● Data for this exercise
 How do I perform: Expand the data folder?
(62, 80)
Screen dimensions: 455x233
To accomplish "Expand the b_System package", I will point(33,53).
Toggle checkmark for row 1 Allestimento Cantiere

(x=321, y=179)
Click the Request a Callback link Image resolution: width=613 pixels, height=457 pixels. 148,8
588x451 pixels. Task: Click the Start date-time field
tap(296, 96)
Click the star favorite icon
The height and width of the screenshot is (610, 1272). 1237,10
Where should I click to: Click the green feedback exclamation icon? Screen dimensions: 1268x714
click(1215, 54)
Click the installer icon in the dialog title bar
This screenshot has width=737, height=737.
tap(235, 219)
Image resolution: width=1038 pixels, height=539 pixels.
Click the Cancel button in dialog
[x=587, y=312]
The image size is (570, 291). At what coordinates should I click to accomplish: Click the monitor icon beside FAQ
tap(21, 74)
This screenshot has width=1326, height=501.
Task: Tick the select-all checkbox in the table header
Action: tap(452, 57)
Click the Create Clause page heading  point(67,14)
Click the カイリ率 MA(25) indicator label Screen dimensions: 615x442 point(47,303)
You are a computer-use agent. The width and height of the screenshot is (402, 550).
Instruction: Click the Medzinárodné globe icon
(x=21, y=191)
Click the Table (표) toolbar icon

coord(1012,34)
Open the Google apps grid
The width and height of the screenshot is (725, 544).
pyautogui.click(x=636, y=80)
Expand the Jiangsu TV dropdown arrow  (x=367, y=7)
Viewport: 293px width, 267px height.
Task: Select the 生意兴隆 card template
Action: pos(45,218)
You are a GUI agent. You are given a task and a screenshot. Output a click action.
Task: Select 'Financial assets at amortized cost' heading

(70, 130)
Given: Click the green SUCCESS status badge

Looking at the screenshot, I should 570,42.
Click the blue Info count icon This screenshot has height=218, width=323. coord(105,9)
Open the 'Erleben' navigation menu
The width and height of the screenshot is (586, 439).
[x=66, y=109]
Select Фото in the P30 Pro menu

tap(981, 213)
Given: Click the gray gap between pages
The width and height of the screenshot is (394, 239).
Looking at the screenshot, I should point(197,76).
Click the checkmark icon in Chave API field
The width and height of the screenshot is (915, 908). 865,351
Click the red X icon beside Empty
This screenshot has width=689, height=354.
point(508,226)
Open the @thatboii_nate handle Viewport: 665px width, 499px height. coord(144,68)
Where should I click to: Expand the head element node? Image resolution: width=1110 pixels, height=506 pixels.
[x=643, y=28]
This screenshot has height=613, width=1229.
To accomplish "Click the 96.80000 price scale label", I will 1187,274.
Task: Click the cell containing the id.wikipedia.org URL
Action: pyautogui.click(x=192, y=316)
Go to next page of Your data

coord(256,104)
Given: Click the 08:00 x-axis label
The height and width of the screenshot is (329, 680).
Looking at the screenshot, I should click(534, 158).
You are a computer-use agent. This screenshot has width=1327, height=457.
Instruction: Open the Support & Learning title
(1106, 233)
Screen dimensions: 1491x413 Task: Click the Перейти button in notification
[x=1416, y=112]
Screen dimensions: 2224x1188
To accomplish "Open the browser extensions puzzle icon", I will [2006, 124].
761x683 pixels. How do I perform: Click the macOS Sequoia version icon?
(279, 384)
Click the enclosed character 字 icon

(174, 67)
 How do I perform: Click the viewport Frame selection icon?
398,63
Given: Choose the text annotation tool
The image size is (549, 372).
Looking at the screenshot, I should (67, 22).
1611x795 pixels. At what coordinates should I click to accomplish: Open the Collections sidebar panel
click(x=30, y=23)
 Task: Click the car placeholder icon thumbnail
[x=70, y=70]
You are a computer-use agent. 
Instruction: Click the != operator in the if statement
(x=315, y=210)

● Short task
Please copy the data above, starting at the line containing "761x683 pixels. How" and ending at the last line of the data, with both ends included.

● Final answer
761x683 pixels. How do I perform: Click the macOS Sequoia version icon?
(279, 384)
Click the enclosed character 字 icon

(174, 67)
 How do I perform: Click the viewport Frame selection icon?
398,63
Given: Choose the text annotation tool
The image size is (549, 372).
Looking at the screenshot, I should (67, 22).
1611x795 pixels. At what coordinates should I click to accomplish: Open the Collections sidebar panel
click(x=30, y=23)
 Task: Click the car placeholder icon thumbnail
[x=70, y=70]
You are a computer-use agent. 
Instruction: Click the != operator in the if statement
(x=315, y=210)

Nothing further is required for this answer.